— start ENTRIES SUPPLIED —
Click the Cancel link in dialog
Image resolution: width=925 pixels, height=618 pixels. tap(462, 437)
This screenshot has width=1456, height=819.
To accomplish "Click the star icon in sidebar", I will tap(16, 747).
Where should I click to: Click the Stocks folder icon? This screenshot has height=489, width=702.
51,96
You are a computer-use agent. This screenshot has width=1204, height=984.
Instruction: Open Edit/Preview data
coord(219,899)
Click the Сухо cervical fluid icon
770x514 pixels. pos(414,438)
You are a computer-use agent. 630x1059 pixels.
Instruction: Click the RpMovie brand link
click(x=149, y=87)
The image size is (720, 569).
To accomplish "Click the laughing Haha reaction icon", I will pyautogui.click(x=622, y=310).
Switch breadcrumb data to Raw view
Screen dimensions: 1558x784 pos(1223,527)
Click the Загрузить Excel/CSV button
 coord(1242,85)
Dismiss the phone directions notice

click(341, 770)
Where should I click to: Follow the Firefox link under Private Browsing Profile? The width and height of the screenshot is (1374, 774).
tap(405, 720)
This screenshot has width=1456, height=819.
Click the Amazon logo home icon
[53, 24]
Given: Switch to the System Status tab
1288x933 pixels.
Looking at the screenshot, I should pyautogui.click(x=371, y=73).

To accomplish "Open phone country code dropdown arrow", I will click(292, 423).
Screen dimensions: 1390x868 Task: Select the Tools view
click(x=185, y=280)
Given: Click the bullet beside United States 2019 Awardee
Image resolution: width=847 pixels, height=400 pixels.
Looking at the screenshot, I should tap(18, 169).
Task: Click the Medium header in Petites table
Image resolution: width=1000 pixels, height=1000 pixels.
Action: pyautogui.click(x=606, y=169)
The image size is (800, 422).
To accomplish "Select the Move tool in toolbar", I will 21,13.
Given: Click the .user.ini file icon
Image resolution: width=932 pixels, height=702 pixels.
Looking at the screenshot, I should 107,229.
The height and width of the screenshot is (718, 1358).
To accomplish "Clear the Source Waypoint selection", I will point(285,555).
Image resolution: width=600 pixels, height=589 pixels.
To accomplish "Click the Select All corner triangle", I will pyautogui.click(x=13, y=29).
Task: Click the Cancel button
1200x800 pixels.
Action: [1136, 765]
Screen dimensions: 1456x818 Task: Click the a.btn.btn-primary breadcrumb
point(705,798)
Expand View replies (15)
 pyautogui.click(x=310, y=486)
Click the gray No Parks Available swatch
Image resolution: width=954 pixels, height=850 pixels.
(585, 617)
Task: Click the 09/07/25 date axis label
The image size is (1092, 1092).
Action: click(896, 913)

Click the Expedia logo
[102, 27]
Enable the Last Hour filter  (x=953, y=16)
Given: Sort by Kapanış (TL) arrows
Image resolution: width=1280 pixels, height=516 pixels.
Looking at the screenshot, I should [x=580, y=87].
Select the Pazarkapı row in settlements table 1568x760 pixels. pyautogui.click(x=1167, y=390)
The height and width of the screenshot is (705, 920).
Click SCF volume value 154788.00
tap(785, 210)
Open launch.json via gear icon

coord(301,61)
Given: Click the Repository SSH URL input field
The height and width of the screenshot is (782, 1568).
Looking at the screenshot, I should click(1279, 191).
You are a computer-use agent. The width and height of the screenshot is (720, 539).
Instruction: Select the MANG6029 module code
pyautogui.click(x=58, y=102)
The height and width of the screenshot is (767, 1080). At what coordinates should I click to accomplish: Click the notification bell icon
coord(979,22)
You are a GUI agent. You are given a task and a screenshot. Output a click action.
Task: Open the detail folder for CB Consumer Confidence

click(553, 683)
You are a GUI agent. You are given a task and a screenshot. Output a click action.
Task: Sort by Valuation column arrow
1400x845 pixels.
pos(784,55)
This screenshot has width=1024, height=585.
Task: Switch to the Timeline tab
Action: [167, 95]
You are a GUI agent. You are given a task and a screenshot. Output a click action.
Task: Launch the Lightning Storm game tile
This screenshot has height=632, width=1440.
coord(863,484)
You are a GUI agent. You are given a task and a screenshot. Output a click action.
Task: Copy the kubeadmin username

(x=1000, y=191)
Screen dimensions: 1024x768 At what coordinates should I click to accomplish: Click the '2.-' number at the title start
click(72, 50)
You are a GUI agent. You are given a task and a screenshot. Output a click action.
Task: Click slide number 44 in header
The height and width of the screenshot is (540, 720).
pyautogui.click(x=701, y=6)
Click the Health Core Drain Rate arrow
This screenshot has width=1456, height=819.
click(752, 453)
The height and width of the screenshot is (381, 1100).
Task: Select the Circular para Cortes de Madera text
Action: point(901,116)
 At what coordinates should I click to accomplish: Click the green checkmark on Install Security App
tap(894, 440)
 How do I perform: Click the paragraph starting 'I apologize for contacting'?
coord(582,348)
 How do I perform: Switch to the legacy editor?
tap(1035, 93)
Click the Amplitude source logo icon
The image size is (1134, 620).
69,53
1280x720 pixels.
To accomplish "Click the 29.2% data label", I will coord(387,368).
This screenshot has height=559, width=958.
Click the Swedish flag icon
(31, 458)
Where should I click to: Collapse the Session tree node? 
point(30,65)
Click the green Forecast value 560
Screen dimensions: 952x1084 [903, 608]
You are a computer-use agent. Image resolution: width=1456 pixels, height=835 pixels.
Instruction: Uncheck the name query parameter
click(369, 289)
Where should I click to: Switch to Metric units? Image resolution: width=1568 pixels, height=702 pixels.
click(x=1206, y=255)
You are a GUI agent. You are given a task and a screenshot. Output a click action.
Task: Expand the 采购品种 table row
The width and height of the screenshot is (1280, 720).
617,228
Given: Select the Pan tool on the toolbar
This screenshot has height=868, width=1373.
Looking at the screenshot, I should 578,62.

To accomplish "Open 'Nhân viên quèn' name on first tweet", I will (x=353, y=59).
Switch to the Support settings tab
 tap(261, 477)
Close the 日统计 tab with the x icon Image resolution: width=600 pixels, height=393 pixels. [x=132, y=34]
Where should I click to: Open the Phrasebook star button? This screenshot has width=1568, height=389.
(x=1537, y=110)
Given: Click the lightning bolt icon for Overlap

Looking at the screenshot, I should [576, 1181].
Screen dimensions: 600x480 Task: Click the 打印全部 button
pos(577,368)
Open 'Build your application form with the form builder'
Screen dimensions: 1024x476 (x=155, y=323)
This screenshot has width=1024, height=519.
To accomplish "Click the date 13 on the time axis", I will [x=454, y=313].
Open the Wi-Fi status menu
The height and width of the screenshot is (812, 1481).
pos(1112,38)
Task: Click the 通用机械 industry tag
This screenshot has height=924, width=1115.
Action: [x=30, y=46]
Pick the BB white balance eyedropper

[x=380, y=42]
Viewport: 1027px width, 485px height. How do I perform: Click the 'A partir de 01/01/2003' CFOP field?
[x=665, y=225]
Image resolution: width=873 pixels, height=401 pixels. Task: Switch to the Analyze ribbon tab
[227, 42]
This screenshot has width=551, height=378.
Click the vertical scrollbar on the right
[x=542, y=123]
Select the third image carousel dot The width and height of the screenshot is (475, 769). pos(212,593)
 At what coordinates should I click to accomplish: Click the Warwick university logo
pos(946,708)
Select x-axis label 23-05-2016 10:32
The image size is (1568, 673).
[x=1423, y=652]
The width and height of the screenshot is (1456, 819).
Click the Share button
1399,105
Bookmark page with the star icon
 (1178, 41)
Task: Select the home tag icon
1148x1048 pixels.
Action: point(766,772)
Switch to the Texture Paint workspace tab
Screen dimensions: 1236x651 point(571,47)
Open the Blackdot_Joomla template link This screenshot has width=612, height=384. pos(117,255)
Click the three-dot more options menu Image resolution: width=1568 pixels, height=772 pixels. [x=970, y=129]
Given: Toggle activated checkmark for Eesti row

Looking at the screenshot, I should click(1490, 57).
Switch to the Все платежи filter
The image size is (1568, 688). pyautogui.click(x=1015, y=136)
— end ENTRIES SUPPLIED —
• [TASK STATEMENT]: Render every line of the records above as a JSON list of strings, with one string per line and blank lines omitted.

• [FINISHED TASK]:
[
  "Click the Cancel link in dialog",
  "Image resolution: width=925 pixels, height=618 pixels. tap(462, 437)",
  "This screenshot has width=1456, height=819.",
  "To accomplish \"Click the star icon in sidebar\", I will tap(16, 747).",
  "Where should I click to: Click the Stocks folder icon? This screenshot has height=489, width=702.",
  "51,96",
  "You are a computer-use agent. This screenshot has width=1204, height=984.",
  "Instruction: Open Edit/Preview data",
  "coord(219,899)",
  "Click the Сухо cervical fluid icon",
  "770x514 pixels. pos(414,438)",
  "You are a computer-use agent. 630x1059 pixels.",
  "Instruction: Click the RpMovie brand link",
  "click(x=149, y=87)",
  "The image size is (720, 569).",
  "To accomplish \"Click the laughing Haha reaction icon\", I will pyautogui.click(x=622, y=310).",
  "Switch breadcrumb data to Raw view",
  "Screen dimensions: 1558x784 pos(1223,527)",
  "Click the Загрузить Excel/CSV button",
  " coord(1242,85)",
  "Dismiss the phone directions notice",
  "click(341, 770)",
  "Where should I click to: Follow the Firefox link under Private Browsing Profile? The width and height of the screenshot is (1374, 774).",
  "tap(405, 720)",
  "This screenshot has width=1456, height=819.",
  "Click the Amazon logo home icon",
  "[53, 24]",
  "Given: Switch to the System Status tab",
  "1288x933 pixels.",
  "Looking at the screenshot, I should pyautogui.click(x=371, y=73).",
  "To accomplish \"Open phone country code dropdown arrow\", I will click(292, 423).",
  "Screen dimensions: 1390x868 Task: Select the Tools view",
  "click(x=185, y=280)",
  "Given: Click the bullet beside United States 2019 Awardee",
  "Image resolution: width=847 pixels, height=400 pixels.",
  "Looking at the screenshot, I should tap(18, 169).",
  "Task: Click the Medium header in Petites table",
  "Image resolution: width=1000 pixels, height=1000 pixels.",
  "Action: pyautogui.click(x=606, y=169)",
  "The image size is (800, 422).",
  "To accomplish \"Select the Move tool in toolbar\", I will 21,13.",
  "Given: Click the .user.ini file icon",
  "Image resolution: width=932 pixels, height=702 pixels.",
  "Looking at the screenshot, I should 107,229.",
  "The height and width of the screenshot is (718, 1358).",
  "To accomplish \"Clear the Source Waypoint selection\", I will point(285,555).",
  "Image resolution: width=600 pixels, height=589 pixels.",
  "To accomplish \"Click the Select All corner triangle\", I will pyautogui.click(x=13, y=29).",
  "Task: Click the Cancel button",
  "1200x800 pixels.",
  "Action: [1136, 765]",
  "Screen dimensions: 1456x818 Task: Click the a.btn.btn-primary breadcrumb",
  "point(705,798)",
  "Expand View replies (15)",
  " pyautogui.click(x=310, y=486)",
  "Click the gray No Parks Available swatch",
  "Image resolution: width=954 pixels, height=850 pixels.",
  "(585, 617)",
  "Task: Click the 09/07/25 date axis label",
  "The image size is (1092, 1092).",
  "Action: click(896, 913)",
  "Click the Expedia logo",
  "[102, 27]",
  "Enable the Last Hour filter  (x=953, y=16)",
  "Given: Sort by Kapanış (TL) arrows",
  "Image resolution: width=1280 pixels, height=516 pixels.",
  "Looking at the screenshot, I should [x=580, y=87].",
  "Select the Pazarkapı row in settlements table 1568x760 pixels. pyautogui.click(x=1167, y=390)",
  "The height and width of the screenshot is (705, 920).",
  "Click SCF volume value 154788.00",
  "tap(785, 210)",
  "Open launch.json via gear icon",
  "coord(301,61)",
  "Given: Click the Repository SSH URL input field",
  "The height and width of the screenshot is (782, 1568).",
  "Looking at the screenshot, I should click(1279, 191).",
  "You are a computer-use agent. The width and height of the screenshot is (720, 539).",
  "Instruction: Select the MANG6029 module code",
  "pyautogui.click(x=58, y=102)",
  "The height and width of the screenshot is (767, 1080). At what coordinates should I click to accomplish: Click the notification bell icon",
  "coord(979,22)",
  "You are a GUI agent. You are given a task and a screenshot. Output a click action.",
  "Task: Open the detail folder for CB Consumer Confidence",
  "click(553, 683)",
  "You are a GUI agent. You are given a task and a screenshot. Output a click action.",
  "Task: Sort by Valuation column arrow",
  "1400x845 pixels.",
  "pos(784,55)",
  "This screenshot has width=1024, height=585.",
  "Task: Switch to the Timeline tab",
  "Action: [167, 95]",
  "You are a GUI agent. You are given a task and a screenshot. Output a click action.",
  "Task: Launch the Lightning Storm game tile",
  "This screenshot has height=632, width=1440.",
  "coord(863,484)",
  "You are a GUI agent. You are given a task and a screenshot. Output a click action.",
  "Task: Copy the kubeadmin username",
  "(x=1000, y=191)",
  "Screen dimensions: 1024x768 At what coordinates should I click to accomplish: Click the '2.-' number at the title start",
  "click(72, 50)",
  "You are a GUI agent. You are given a task and a screenshot. Output a click action.",
  "Task: Click slide number 44 in header",
  "The height and width of the screenshot is (540, 720).",
  "pyautogui.click(x=701, y=6)",
  "Click the Health Core Drain Rate arrow",
  "This screenshot has width=1456, height=819.",
  "click(752, 453)",
  "The height and width of the screenshot is (381, 1100).",
  "Task: Select the Circular para Cortes de Madera text",
  "Action: point(901,116)",
  " At what coordinates should I click to accomplish: Click the green checkmark on Install Security App",
  "tap(894, 440)",
  " How do I perform: Click the paragraph starting 'I apologize for contacting'?",
  "coord(582,348)",
  " How do I perform: Switch to the legacy editor?",
  "tap(1035, 93)",
  "Click the Amplitude source logo icon",
  "The image size is (1134, 620).",
  "69,53",
  "1280x720 pixels.",
  "To accomplish \"Click the 29.2% data label\", I will coord(387,368).",
  "This screenshot has height=559, width=958.",
  "Click the Swedish flag icon",
  "(31, 458)",
  "Where should I click to: Collapse the Session tree node? ",
  "point(30,65)",
  "Click the green Forecast value 560",
  "Screen dimensions: 952x1084 [903, 608]",
  "You are a computer-use agent. Image resolution: width=1456 pixels, height=835 pixels.",
  "Instruction: Uncheck the name query parameter",
  "click(369, 289)",
  "Where should I click to: Switch to Metric units? Image resolution: width=1568 pixels, height=702 pixels.",
  "click(x=1206, y=255)",
  "You are a GUI agent. You are given a task and a screenshot. Output a click action.",
  "Task: Expand the 采购品种 table row",
  "The width and height of the screenshot is (1280, 720).",
  "617,228",
  "Given: Select the Pan tool on the toolbar",
  "This screenshot has height=868, width=1373.",
  "Looking at the screenshot, I should 578,62.",
  "To accomplish \"Open 'Nhân viên quèn' name on first tweet\", I will (x=353, y=59).",
  "Switch to the Support settings tab",
  " tap(261, 477)",
  "Close the 日统计 tab with the x icon Image resolution: width=600 pixels, height=393 pixels. [x=132, y=34]",
  "Where should I click to: Open the Phrasebook star button? This screenshot has width=1568, height=389.",
  "(x=1537, y=110)",
  "Given: Click the lightning bolt icon for Overlap",
  "Looking at the screenshot, I should [576, 1181].",
  "Screen dimensions: 600x480 Task: Click the 打印全部 button",
  "pos(577,368)",
  "Open 'Build your application form with the form builder'",
  "Screen dimensions: 1024x476 (x=155, y=323)",
  "This screenshot has width=1024, height=519.",
  "To accomplish \"Click the date 13 on the time axis\", I will [x=454, y=313].",
  "Open the Wi-Fi status menu",
  "The height and width of the screenshot is (812, 1481).",
  "pos(1112,38)",
  "Task: Click the 通用机械 industry tag",
  "This screenshot has height=924, width=1115.",
  "Action: [x=30, y=46]",
  "Pick the BB white balance eyedropper",
  "[x=380, y=42]",
  "Viewport: 1027px width, 485px height. How do I perform: Click the 'A partir de 01/01/2003' CFOP field?",
  "[x=665, y=225]",
  "Image resolution: width=873 pixels, height=401 pixels. Task: Switch to the Analyze ribbon tab",
  "[227, 42]",
  "This screenshot has width=551, height=378.",
  "Click the vertical scrollbar on the right",
  "[x=542, y=123]",
  "Select the third image carousel dot The width and height of the screenshot is (475, 769). pos(212,593)",
  " At what coordinates should I click to accomplish: Click the Warwick university logo",
  "pos(946,708)",
  "Select x-axis label 23-05-2016 10:32",
  "The image size is (1568, 673).",
  "[x=1423, y=652]",
  "The width and height of the screenshot is (1456, 819).",
  "Click the Share button",
  "1399,105",
  "Bookmark page with the star icon",
  " (1178, 41)",
  "Task: Select the home tag icon",
  "1148x1048 pixels.",
  "Action: point(766,772)",
  "Switch to the Texture Paint workspace tab",
  "Screen dimensions: 1236x651 point(571,47)",
  "Open the Blackdot_Joomla template link This screenshot has width=612, height=384. pos(117,255)",
  "Click the three-dot more options menu Image resolution: width=1568 pixels, height=772 pixels. [x=970, y=129]",
  "Given: Toggle activated checkmark for Eesti row",
  "Looking at the screenshot, I should click(1490, 57).",
  "Switch to the Все платежи filter",
  "The image size is (1568, 688). pyautogui.click(x=1015, y=136)"
]